To my knowledge, no such agreement existed when teachers constructed and graded Regents exams, as was the practice many years ago — an education past that few seem to know about. This earlier practice was before test development was contracted out to powerful for-profit publishing companies that have come to dominate education policy and practice.
There are some fairly obvious problems with the Agreement.
The first problem is that the language of the Agreement is overly broad. “I agree that I will not use or discuss the content of secure test materials, including test questions and answers, in any classroom or other activities.” For how long one must be silent? If a teacher discusses a test item at a Christmas party this coming December, is she in violation of the agreement? What happens if a student wants to discuss a test item a week after the test has been completed? The “Teacher’s Directions” manual says: “At no time may the contents of the test books be reviewed, discussed, or shared through any electronic means.” Of course the contents should not be shared during the week of testing. But the other restrictions are striking in their reach.
A second problem is this: the restrictions absolutely contradict the propaganda that these tests are to help teachers improve their teaching, and thus, help students. If teachers are not allowed to discuss the content, how might it inform their practice? How are teachers to respond to student questions about last week’s test items? “I’m sorry Mark, but I was required to sign an agreement barring me from even talking about the test with you. This is to ensure you are ‘career and college ready’.”

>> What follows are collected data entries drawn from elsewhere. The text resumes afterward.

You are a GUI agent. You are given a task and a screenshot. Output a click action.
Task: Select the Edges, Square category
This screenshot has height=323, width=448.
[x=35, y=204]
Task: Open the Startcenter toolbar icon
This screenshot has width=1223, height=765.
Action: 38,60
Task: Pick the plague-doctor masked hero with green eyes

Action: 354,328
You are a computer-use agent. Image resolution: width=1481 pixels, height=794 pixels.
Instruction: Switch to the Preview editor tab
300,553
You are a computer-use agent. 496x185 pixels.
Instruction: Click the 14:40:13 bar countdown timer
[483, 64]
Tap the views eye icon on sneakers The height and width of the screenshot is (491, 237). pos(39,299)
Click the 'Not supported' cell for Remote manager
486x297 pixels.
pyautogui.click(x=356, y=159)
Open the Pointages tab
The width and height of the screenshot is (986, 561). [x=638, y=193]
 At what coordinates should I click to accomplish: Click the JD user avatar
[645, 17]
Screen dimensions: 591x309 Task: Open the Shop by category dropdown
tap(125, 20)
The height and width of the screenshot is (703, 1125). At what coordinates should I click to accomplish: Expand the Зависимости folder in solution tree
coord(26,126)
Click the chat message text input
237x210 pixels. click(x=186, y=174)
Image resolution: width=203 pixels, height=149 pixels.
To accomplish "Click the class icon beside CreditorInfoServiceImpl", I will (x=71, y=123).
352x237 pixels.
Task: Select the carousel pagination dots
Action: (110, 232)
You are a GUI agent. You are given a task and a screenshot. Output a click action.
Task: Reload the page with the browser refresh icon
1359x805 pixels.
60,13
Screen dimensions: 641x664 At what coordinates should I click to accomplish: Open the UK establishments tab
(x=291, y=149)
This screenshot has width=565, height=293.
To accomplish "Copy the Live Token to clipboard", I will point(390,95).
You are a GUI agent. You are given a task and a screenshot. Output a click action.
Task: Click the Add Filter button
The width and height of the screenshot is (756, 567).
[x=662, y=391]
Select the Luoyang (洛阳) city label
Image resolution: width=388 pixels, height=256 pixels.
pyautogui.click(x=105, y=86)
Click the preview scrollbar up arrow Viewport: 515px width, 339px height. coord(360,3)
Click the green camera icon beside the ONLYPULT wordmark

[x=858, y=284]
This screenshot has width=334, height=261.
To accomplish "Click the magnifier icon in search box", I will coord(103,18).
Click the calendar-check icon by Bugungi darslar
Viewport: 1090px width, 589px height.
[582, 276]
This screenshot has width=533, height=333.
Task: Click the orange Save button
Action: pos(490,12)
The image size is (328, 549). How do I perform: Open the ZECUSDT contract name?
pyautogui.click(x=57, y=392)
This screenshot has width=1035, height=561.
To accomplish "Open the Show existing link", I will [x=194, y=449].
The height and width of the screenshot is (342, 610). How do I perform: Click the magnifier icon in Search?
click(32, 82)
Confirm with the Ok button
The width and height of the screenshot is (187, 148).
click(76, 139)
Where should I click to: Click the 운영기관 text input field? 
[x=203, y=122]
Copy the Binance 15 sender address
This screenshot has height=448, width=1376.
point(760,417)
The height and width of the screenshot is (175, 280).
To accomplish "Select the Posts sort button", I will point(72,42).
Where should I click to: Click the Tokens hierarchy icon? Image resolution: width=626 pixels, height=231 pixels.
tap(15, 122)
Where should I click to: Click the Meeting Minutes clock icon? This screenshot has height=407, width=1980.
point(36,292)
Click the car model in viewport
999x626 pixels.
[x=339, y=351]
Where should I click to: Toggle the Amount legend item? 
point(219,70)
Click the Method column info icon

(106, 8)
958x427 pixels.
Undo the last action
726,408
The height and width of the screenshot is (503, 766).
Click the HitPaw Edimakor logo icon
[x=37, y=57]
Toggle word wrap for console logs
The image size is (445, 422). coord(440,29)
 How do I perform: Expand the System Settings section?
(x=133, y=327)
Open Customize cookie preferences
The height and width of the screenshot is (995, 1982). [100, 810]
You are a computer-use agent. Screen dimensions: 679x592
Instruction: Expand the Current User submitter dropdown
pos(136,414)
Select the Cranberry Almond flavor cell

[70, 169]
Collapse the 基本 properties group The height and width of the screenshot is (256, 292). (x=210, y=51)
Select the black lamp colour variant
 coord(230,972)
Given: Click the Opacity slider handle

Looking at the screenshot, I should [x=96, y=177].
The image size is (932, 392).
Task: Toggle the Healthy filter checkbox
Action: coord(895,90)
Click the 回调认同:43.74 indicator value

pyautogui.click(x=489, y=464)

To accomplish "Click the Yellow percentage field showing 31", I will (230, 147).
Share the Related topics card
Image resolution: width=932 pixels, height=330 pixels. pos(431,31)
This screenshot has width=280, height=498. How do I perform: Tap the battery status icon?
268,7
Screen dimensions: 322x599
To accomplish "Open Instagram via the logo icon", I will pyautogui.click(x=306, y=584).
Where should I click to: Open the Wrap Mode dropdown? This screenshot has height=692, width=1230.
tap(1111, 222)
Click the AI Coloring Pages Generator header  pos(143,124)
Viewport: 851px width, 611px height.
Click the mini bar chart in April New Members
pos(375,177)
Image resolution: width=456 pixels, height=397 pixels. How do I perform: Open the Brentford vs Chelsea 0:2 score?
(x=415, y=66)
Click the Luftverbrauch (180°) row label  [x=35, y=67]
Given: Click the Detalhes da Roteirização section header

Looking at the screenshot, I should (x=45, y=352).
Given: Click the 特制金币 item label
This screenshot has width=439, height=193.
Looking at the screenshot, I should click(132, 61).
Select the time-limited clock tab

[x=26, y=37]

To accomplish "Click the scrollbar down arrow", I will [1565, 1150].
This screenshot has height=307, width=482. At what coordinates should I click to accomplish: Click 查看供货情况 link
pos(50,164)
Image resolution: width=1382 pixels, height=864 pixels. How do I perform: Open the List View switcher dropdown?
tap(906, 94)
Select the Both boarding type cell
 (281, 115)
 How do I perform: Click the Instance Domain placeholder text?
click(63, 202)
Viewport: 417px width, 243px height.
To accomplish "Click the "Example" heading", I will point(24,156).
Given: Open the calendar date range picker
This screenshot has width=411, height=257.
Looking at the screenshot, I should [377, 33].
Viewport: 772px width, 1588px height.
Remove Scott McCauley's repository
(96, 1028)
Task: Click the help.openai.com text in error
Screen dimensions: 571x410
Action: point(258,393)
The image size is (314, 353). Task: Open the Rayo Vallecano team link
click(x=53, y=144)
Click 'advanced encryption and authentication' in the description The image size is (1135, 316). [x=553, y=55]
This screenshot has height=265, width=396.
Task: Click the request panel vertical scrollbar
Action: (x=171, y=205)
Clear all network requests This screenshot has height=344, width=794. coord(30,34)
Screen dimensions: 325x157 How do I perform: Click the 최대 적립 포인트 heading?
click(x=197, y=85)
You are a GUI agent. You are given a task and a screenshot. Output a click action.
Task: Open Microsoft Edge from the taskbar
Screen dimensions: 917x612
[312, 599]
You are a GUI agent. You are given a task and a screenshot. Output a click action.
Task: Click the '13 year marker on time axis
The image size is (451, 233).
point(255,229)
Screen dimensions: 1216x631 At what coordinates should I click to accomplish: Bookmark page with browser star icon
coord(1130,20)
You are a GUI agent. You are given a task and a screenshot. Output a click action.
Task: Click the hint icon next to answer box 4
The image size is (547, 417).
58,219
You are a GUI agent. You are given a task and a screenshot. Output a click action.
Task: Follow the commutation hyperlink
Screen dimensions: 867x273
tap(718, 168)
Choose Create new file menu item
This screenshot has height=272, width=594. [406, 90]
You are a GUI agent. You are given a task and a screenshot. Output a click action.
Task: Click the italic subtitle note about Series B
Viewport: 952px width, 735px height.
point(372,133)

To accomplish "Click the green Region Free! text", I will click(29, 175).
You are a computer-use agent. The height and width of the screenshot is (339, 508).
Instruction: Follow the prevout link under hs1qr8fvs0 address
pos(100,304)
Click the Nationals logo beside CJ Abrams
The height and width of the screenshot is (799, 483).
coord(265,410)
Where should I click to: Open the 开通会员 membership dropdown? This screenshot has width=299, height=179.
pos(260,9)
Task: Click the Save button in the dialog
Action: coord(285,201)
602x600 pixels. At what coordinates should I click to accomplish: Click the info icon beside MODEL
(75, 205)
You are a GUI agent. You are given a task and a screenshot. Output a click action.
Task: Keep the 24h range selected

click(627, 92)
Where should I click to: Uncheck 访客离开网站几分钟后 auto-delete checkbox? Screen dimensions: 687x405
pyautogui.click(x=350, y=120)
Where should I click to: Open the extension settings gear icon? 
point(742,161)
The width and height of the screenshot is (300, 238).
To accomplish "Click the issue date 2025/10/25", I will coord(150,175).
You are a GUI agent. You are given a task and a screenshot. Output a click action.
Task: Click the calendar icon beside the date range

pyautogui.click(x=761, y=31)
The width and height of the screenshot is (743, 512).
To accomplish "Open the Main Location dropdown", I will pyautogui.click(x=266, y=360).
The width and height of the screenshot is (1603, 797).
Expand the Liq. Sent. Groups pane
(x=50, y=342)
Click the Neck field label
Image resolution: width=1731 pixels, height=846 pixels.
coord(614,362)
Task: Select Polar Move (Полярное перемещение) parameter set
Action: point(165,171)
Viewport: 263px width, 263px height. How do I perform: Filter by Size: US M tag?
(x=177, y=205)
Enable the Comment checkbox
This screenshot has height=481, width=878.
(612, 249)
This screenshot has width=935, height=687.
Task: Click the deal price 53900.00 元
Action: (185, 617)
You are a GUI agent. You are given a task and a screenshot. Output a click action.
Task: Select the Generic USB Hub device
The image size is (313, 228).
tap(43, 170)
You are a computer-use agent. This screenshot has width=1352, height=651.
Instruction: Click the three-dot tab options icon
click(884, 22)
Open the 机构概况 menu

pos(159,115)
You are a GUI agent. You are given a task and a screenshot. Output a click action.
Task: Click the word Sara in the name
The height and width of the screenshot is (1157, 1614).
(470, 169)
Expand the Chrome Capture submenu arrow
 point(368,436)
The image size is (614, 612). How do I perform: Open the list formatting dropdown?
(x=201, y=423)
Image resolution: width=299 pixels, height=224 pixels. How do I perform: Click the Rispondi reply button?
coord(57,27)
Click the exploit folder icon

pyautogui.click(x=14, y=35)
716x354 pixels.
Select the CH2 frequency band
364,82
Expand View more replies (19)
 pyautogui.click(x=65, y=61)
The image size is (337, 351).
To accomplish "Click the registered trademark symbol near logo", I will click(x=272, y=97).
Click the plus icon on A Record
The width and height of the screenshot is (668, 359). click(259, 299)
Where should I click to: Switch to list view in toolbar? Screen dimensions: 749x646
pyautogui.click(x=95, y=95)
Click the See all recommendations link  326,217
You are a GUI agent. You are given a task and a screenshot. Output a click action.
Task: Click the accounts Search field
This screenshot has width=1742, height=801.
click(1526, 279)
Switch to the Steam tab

And, by not being able to discuss the actual test and how students responded, teachers and the public are pressured to rely solely on official versions of what the tests results mean. This is a means for blocking knowledge of direct experience for both teachers and students and imposing the official interpretation of state authorities.
Yet, there is another significant problem. Is it not a violation of the basic principle of due process to block teachers from discussing the standard that is used to judge their performance and ultimately their employment status? “I judge you ineffective, but you cannot see the evidence!”
You see the dilemma, dont you?
Although touted as a measure to facilitate test integrity, the non-disclosure agreement effectively precludes teachers from actually examining the tests and drawing conclusions that could help their students learn nor are teachers given the chance to improve upon the quality of the test itself.
Then, in stunning slap on the face, THOSE tests that they cannot see, speak about or discuss are used against them in evaluating teacher effectiveness.
Does this system make any sense? No. Of course not.
Pearson says that the state is responsible for the gag order, not it.
The non disclosure agreement states:
Without debate as to the veracity of the clause, tshe proviso seems to cover actual test questions and precludes teachers from disclosing the same, but there is nothing in the agreement that precludes teachers from issuing their opinion about the tests which conclusion is validated by Pearson CEO Fallon as discussed above.
Indeed, public funds paid for the Pearson contract so it is unlikely that if challenged the suppression order will withstand judicial scrutiny but it is concerning that one or both of the parties believed they could stifle free speech.
Regardless, Pearson CEO specifically posits that there is no gag order and suggests that teachers are welcome to express their overrall opinions on the same.
There you have it.
Teachers across the state of New York – be advised! Straight from the Pearson CEO John Fallon – there is NO gag order.
By all means, feel free to voice your opinions about the NYSED/Pearson common core tests!